New bill in Congress may make textbooks free
by Sal Robinson
Following the field of textbook costs has been like watching the Titanic heading for the iceberg for a long time now. It’s a giant teetering business model that appears to begging for someone to break it (even though, fundamentally, it may be less unstable than its foes would hope). As prices have risen—over 80 percent in the last 10 years alone—new models have sprung up: first, using the resources of the internet to vastly expand the sale of used textbooks, and then a series of rental alternatives through specific sites like BookRenter and Chegg, as well as general retailers like Barnes & Noble and Amazon.
The newest development in this area takes it to the extreme: free digital textbooks, which is the idea behind the Affordable College Textbook Act, a bill recently introduced in Congress by Senators Dick Durbin and Al Franken. The bill would create a grant program that would support the creation and use of so-called “open textbooks,” meaning textbooks that are licensed under terms that allow them to be accessed and distributed for free.
Another aspect of their openness is that they can be updated as information changes, undermining once and for all the planned obsolescence of print textbooks, which has been a considerable factor in the stranglehold that textbook publishers have had over students in the past. (Though publishers have very handily managed this problem by making access to the e-textbooks expire after certain periods of time, meaning that students are still forced to buy new copies, whether or not they contain new material… and with no used textbooks to sell for beer money to boot.)
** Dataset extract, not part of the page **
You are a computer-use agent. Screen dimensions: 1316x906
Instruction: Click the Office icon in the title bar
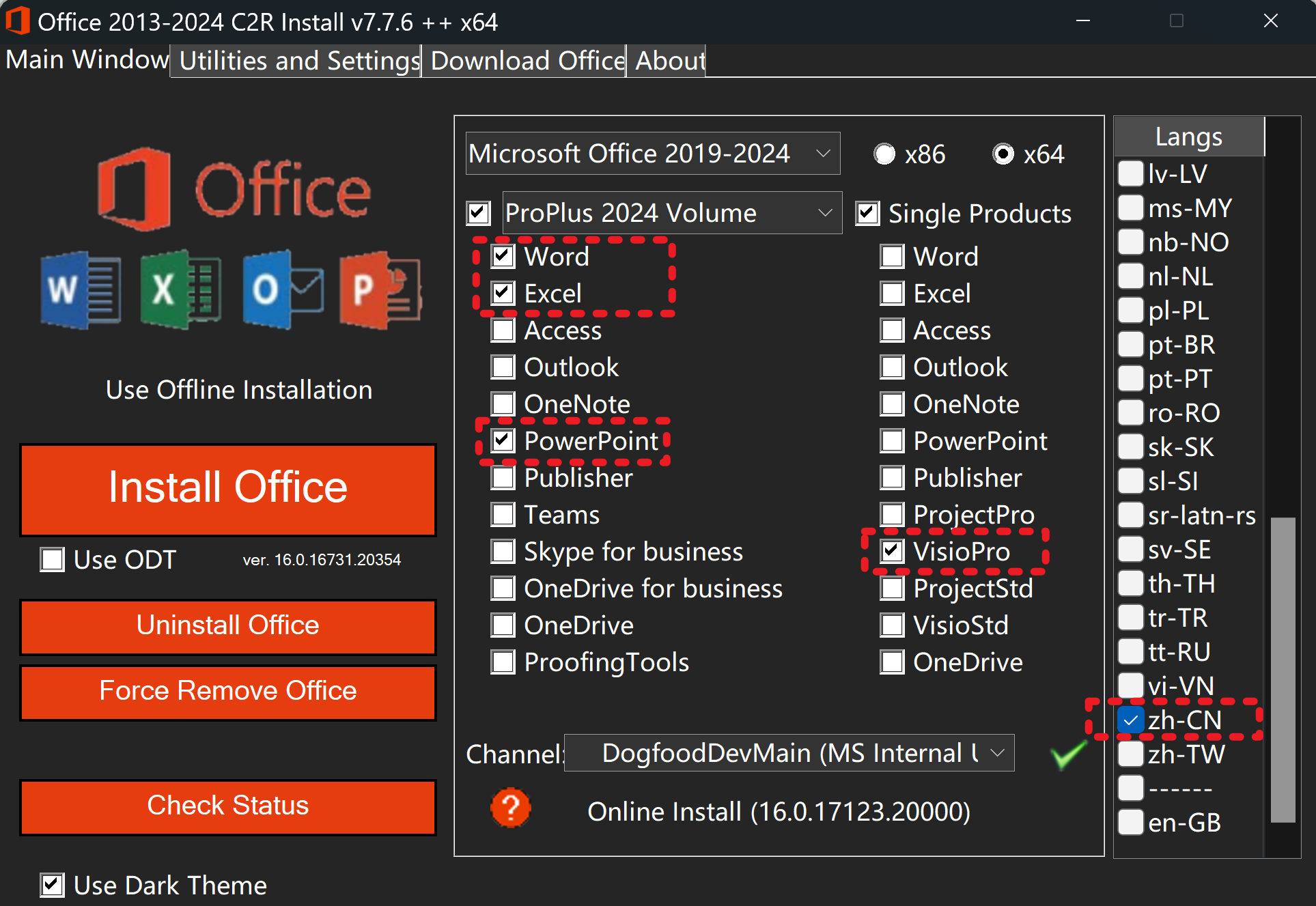pos(18,21)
The bill (full text here) comes on the heels of earlier successful open-textbooks initiatives at the University of Illinois, the University of Minnesota, Rice University, and Washington State.
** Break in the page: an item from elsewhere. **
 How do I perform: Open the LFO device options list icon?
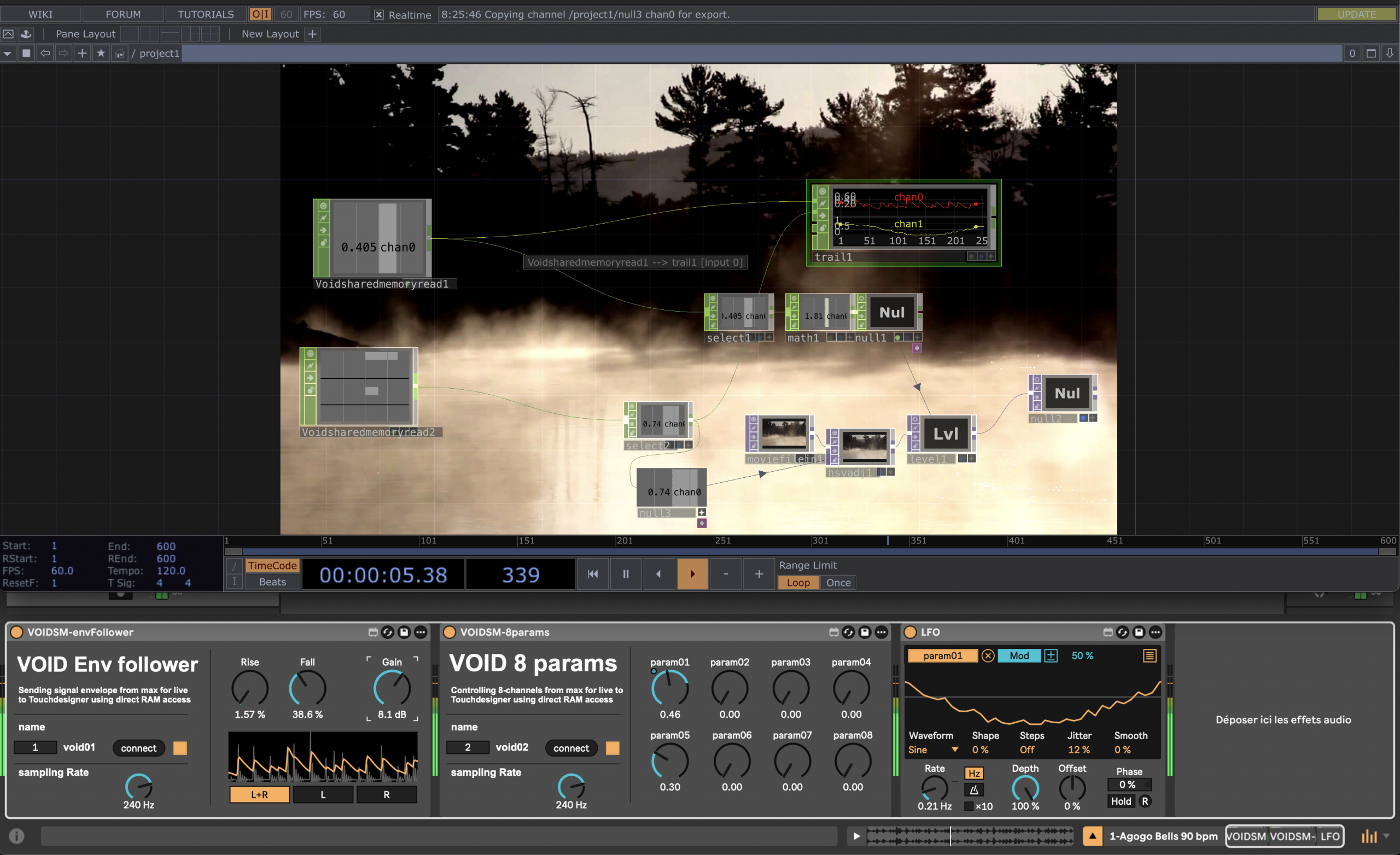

Though it’s unlikely that textbook publishers are going to let let this go forward without a fight, an idea like Affordable College Textbook Act not only has the laudable aim of reducing education costs in a time when they’re skyrocketing on all fronts, but it also shows up certain awkward features of educational publishing: for instance, the college textbooks which students are required to buy are usually written by professors. So the publisher is, in a sense, the only outsider in the equation, and one that’s benefiting substantially from the investment universities have made in professors over time. Open textbook models essentially encourage instituitions to keep professors doing what they’re already doing, i.e. compiling educational material, without involving an outside partner, who profits coming and going.
Textbook publishers haven’t yet commented, and for now the mood is optimistic: in a Minnesota Daily article on the bill, Minnesota Student Legislative Coalition Chairperson Matt Forstie was quoted, saying “This is the future of course content in higher education.”
Sal Robinson is an editor at Melville House. She's also the co-founder of the Bridge Series, a reading series focused on translation.